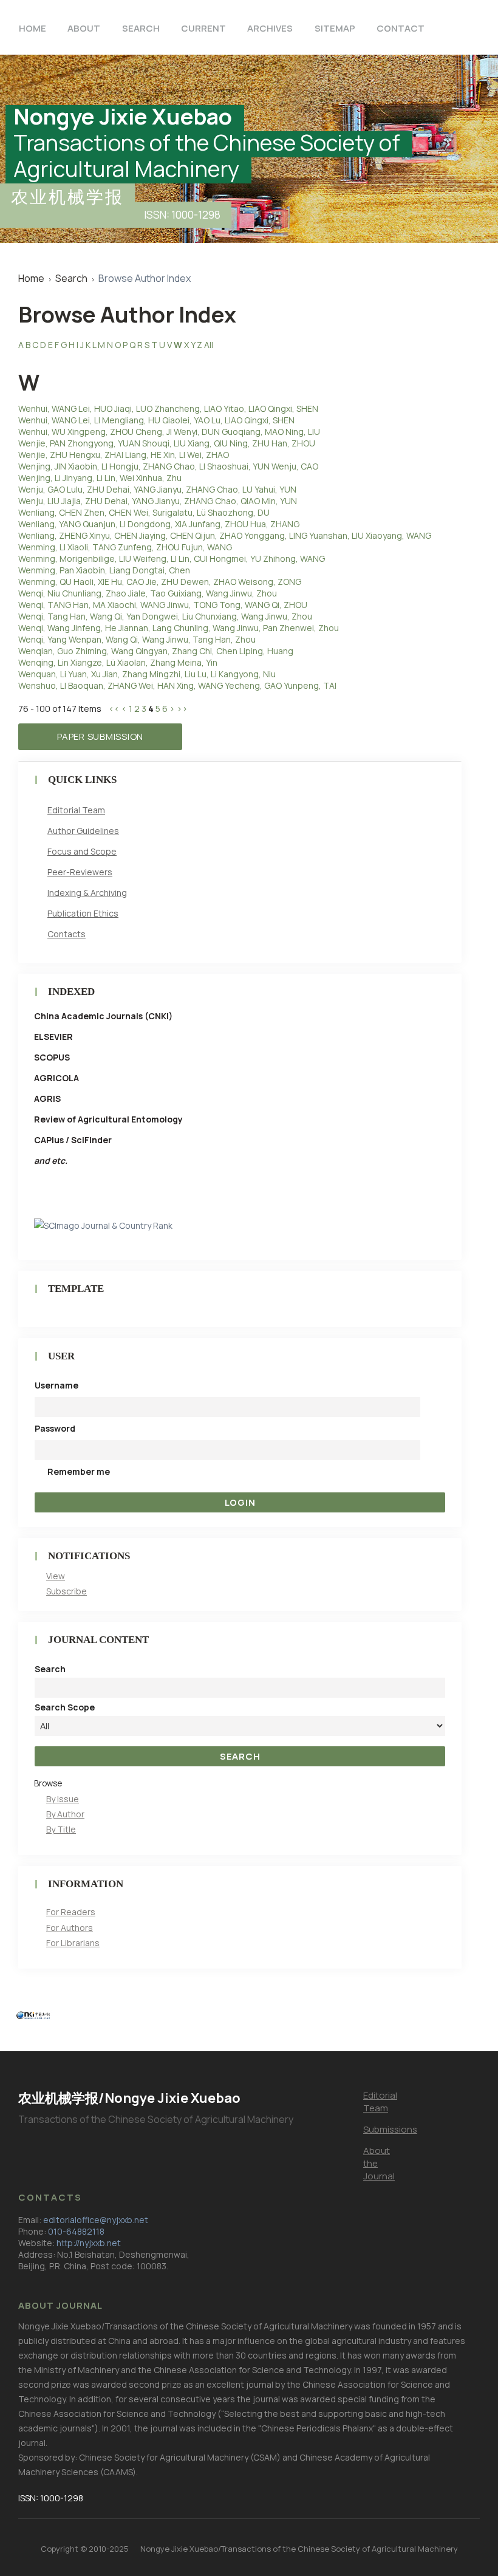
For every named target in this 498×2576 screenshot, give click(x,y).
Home (32, 28)
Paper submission (100, 736)
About (83, 28)
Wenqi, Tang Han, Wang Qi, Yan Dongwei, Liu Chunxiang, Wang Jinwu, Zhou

● **What you have to do**:
Leave out the pictures and print each record exactly as it stands.

● **Exercise output**:
For every named target in this 498×2576 screenshot, give click(x,y).
Home (32, 28)
Paper submission (100, 736)
About (83, 28)
Wenqi, Tang Han, Wang Qi, Yan Dongwei, Liu Chunxiang, Wang Jinwu, Zhou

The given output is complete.